** begin **

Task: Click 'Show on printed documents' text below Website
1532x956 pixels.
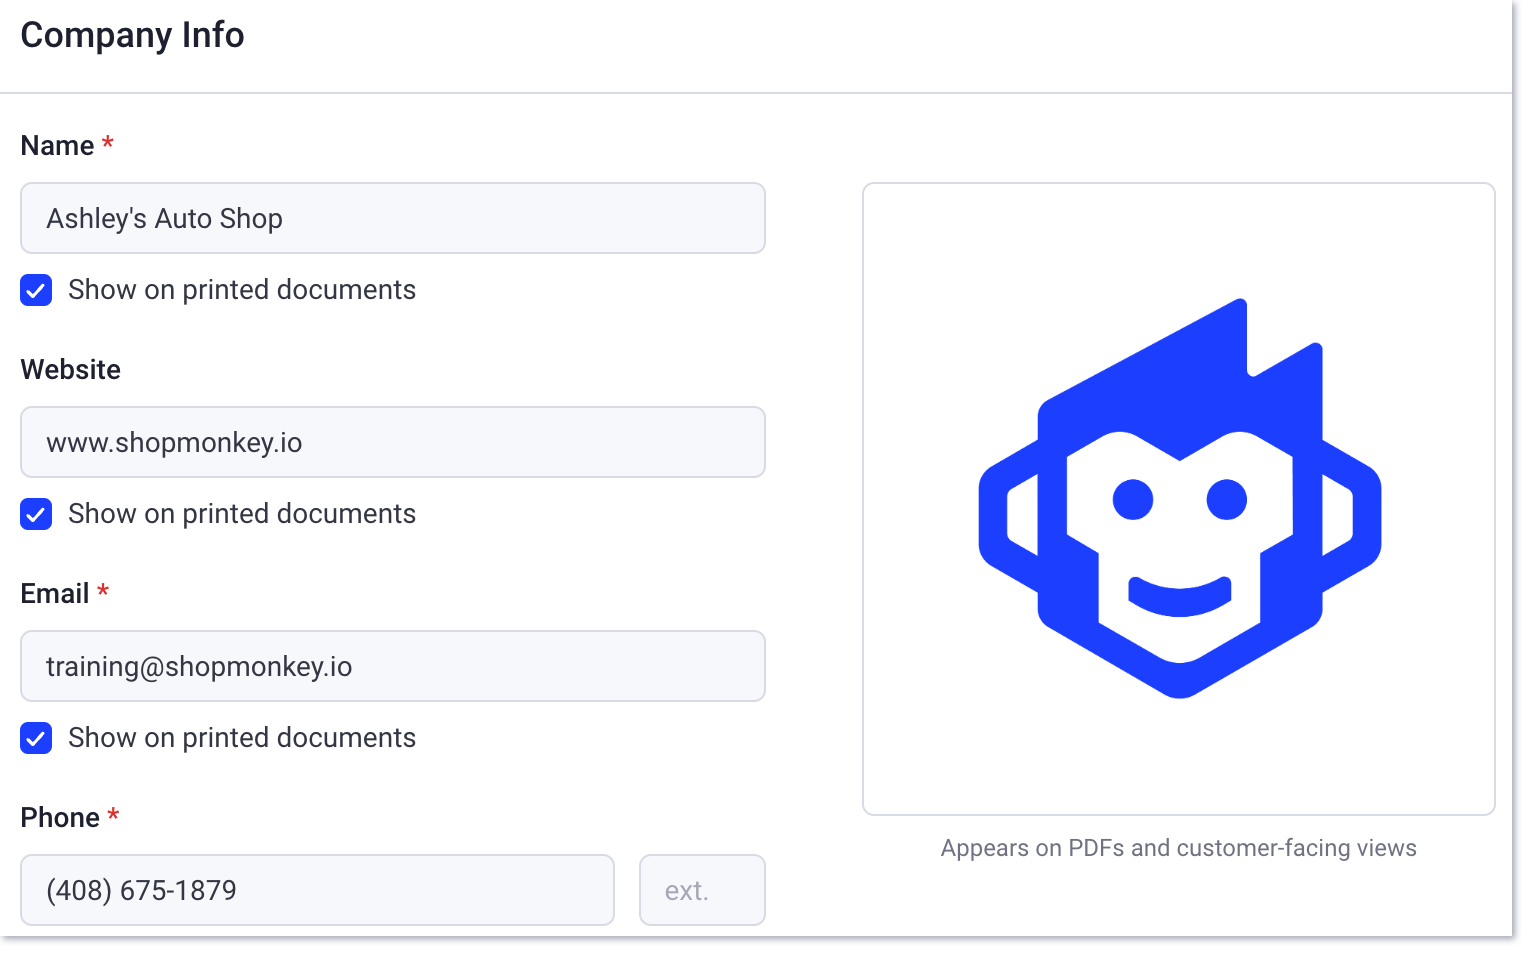Action: click(x=242, y=514)
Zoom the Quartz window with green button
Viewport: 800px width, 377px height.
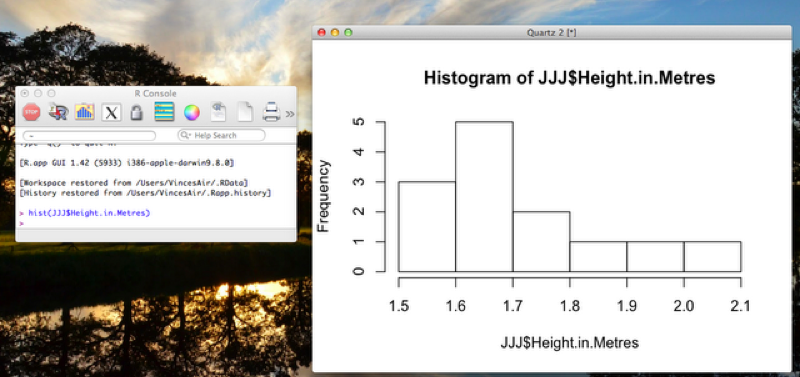click(x=348, y=33)
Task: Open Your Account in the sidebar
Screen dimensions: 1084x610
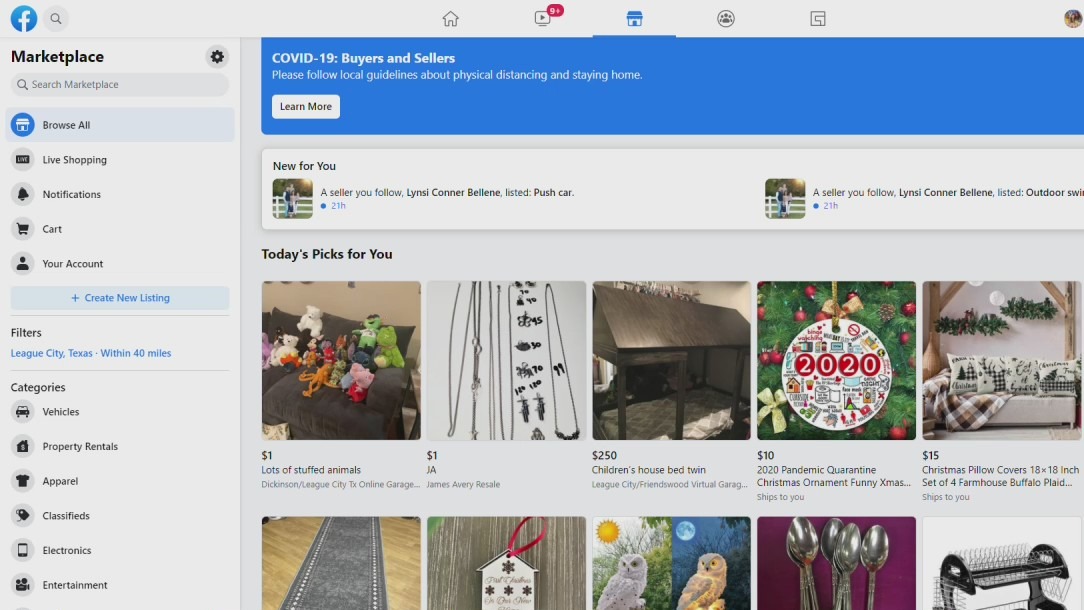Action: click(x=70, y=263)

** end **

→ **Set exercise**
Give the records as a numbered list, beginning at the line that contains "Task: Open Your Account in the sidebar" and continuing through the end of the records, with blank lines left out. Leave the pictures out of the answer.

→ **Solution to this exercise**
1. Task: Open Your Account in the sidebar
2. Screen dimensions: 1084x610
3. Action: click(x=70, y=263)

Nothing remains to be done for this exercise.